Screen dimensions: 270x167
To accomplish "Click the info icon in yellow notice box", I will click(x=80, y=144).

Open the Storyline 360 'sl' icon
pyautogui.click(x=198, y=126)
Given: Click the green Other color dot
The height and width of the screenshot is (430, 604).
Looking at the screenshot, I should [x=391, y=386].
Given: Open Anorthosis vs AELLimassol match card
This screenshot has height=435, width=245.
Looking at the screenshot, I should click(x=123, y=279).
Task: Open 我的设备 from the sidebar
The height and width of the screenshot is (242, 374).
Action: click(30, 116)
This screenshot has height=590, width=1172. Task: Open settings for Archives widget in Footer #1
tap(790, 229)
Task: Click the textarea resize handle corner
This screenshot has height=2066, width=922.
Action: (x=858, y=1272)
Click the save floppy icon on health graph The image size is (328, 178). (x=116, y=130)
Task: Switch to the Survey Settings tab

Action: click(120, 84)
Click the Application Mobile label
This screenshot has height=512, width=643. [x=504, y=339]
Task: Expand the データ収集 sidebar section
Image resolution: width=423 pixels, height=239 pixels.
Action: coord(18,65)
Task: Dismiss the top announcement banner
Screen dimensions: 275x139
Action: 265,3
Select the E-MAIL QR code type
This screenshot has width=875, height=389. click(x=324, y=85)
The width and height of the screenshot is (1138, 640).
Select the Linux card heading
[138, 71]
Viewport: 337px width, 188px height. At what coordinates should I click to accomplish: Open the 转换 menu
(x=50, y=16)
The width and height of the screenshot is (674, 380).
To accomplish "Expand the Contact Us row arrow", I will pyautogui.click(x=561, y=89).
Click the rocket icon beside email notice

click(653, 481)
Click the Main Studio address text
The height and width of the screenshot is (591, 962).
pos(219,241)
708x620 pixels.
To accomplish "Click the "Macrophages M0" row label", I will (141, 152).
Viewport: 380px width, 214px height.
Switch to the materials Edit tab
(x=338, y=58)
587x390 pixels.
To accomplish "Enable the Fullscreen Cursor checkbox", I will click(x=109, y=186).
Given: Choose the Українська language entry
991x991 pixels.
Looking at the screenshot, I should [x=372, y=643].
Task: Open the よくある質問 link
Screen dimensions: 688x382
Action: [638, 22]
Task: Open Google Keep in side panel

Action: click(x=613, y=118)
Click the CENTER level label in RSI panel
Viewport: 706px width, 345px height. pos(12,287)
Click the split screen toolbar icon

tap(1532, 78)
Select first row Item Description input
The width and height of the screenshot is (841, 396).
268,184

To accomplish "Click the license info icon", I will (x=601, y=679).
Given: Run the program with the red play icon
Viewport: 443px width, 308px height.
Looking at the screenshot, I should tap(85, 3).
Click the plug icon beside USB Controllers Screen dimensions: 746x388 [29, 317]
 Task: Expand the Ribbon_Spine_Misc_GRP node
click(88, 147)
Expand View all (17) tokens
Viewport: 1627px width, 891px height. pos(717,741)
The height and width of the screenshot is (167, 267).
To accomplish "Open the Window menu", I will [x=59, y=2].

## What is expected
Copy every line in the listing above where the string "info" turns up.

## Answer to the problem
To accomplish "Click the info icon in yellow notice box", I will click(x=80, y=144).
To accomplish "Click the license info icon", I will (x=601, y=679).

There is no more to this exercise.